– За то, что против него не завели уголовного дела, он может меня особенно не благодарить. Я действовал прежде всего в интересах авиакомпании. И вы помчались к нему только для того, чтобы услышать эти новости?
– Я к нему не помчалась! – возразила Эмма. – Сначала я хотела поговорить с вами.
– Но не поговорили. Неужели я такой глупец, что не понимаю, зачем вы с ним встречались?
– Я же говорила вам, что серьезной причины для встречи с ним у меня не было!
– Не было? Вы разве не понимали, что если Тренч продолжает заниматься своими грязными делишками, то и вы попадете под подозрение? Если бы вы обратились сначала ко мне, то я бы сам с ним встретился. Но вас, видимо, это совсем не устраивало.
– Как вы можете так говорить! За вашу встречу с Гаем я была бы вам только благодарна. Если, конечно…
Эмма хотела добавить: «…ему не грозит опасность ни от вас, ни от полиции», но Марк перебил ее:
– Если, конечно, не испытывали бы к нему нежных чувств, в которых сами боитесь сознаться! Вам просто захотелось вспомнить прошлое!
– Я же не знала, что у него все в порядке, и думала, что ему нужна моя помощь. Не могла же я отвернуться от человека, нуждавшегося в помощи. Если вы окажетесь в беде, я даже вам постараюсь помочь.
Ей не надо было произносить «даже». Это слово вырвалось у Эммы только потому, что непонимание Трайтона начинало ее бесить.
– Даже мне! – возмущенно воскликнул он. – Выходит, моя забота о вас и ломаного гроша не стоит! А я-то думал, что вы совсем другая…

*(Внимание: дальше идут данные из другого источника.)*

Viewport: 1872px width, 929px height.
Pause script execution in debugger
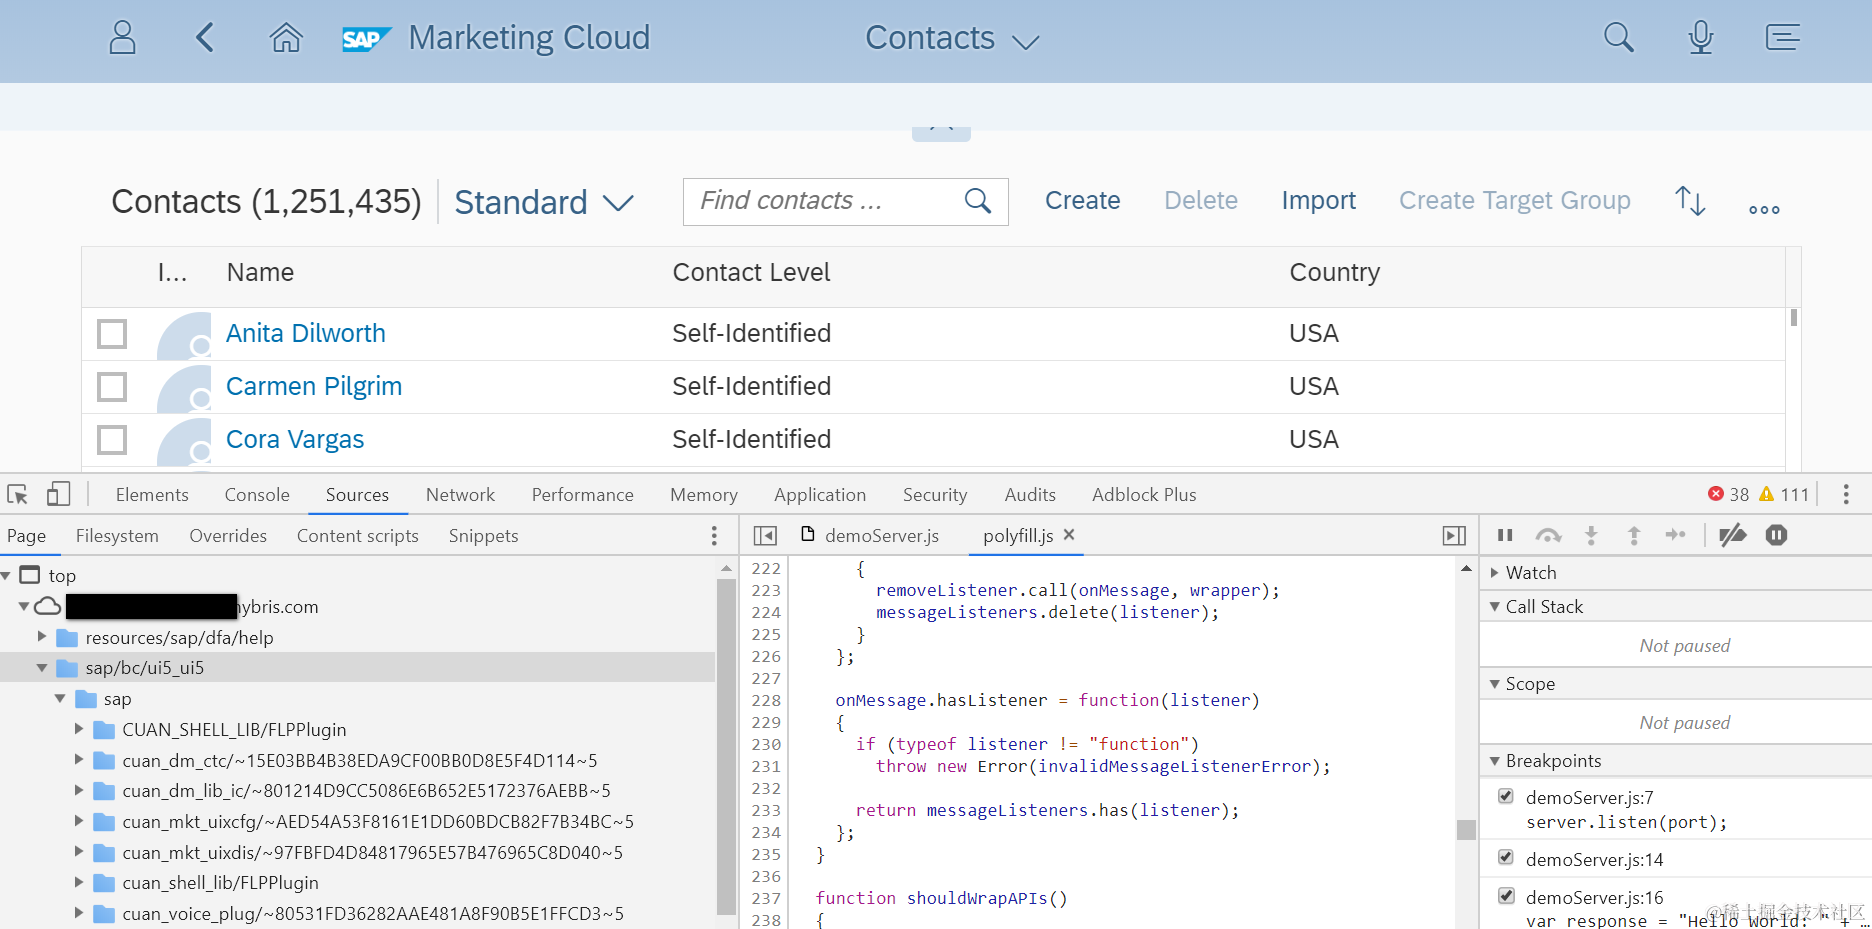1505,535
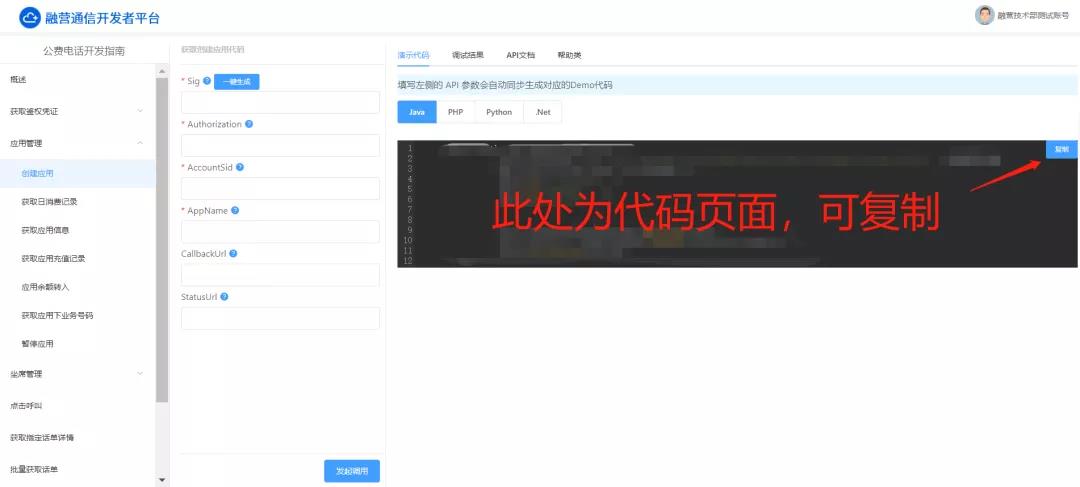Click the user avatar in top right

click(984, 15)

– Что значит «совсем другая»?
– Вы, как и все женщины, не можете забыть свой прошлый роман. Для вас не важно, по чьей вине он был прерван. Женское самолюбие заставляет вас верить в то, что, стоит вам лишь пошевелить пальцем, как тот, с кем вы расстались, снова окажется у ваших ног. И это не важно, влюблены ли вы в другого или нет.
– Но мне от Гая ничего не нужно. Абсолютно ничего!

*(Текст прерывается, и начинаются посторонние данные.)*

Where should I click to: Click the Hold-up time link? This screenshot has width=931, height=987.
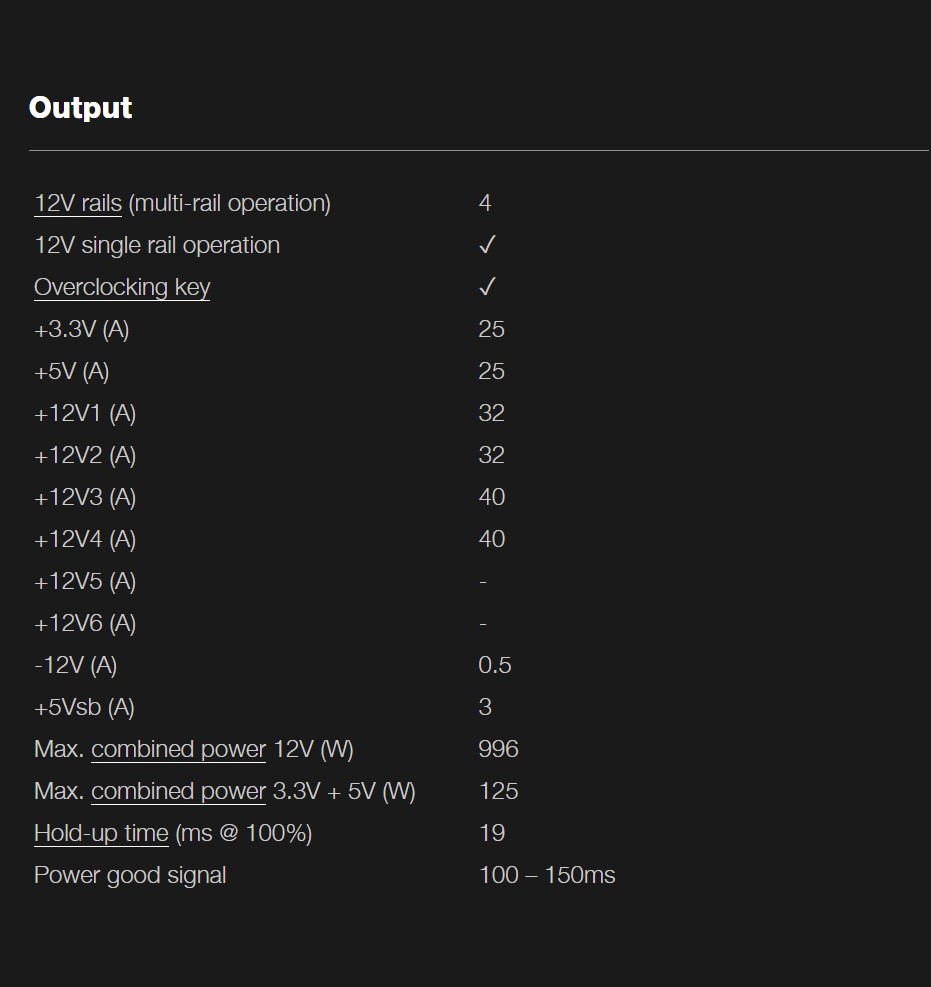[101, 833]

– Вы так говорите только потому; что Тренч по-прежнему любит ту, ради которой он оставил вас. Если бы вы действительно думали, что он нуждается в помощи, то в первую очередь обратились бы ко мне. Но вы этого не сделали. Если вы ездили к нему в надежде найти утешение, то я бы вас искренне пожалел. Но, увы, я только что стал невольным свидетелем того, как это утешение вы искали в объятиях другого…

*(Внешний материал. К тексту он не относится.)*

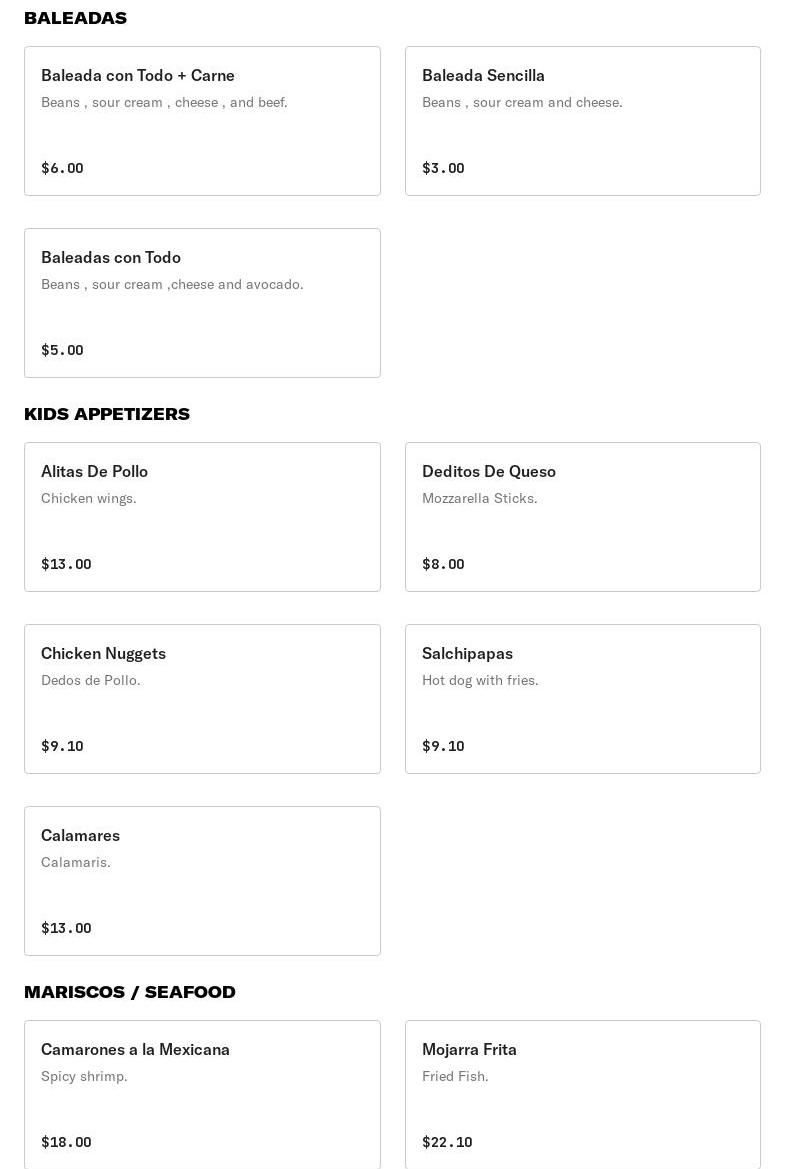Click the $8.00 Deditos De Queso price
785x1169 pixels.
coord(443,564)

– В таком случае, что бы я ни сказала, вы мне все равно не поверите. Но какое же утешение я могла получить?
Марк долго смотрел на Эмму, а потом произнес:
– Не знаю. Я не понимаю, что вам нужно от Галатаса.
– Но он же влюблен в Леонору! – выкрикнула Эмма, впервые назвав при Трайтоне сеньору де Кория по имени.